**TO DO**
Copy out every entry that follows, without a single picture.

[[ TASK INPUTS open ]]

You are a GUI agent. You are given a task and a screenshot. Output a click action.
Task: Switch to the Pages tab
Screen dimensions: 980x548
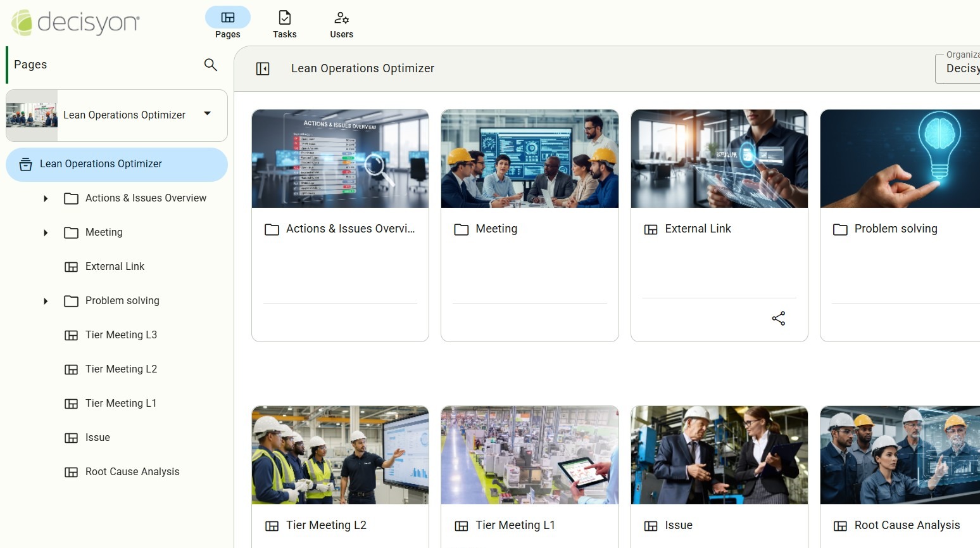227,23
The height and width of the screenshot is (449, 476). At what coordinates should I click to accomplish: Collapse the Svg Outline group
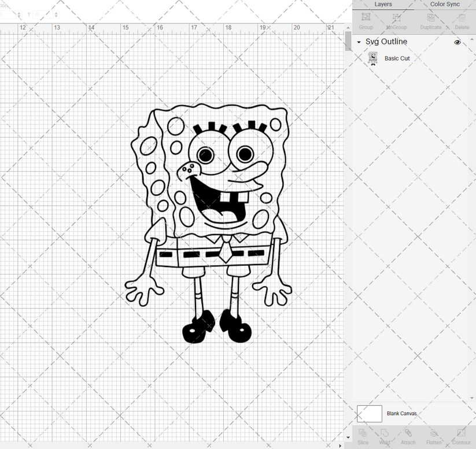(359, 42)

[[ TASK INPUTS closed ]]

**REPLY**
You are a GUI agent. You are given a task and a screenshot. Output a click action.
Task: Switch to the Pages tab
Screen dimensions: 980x548
227,23
The height and width of the screenshot is (449, 476). At what coordinates should I click to accomplish: Collapse the Svg Outline group
(359, 42)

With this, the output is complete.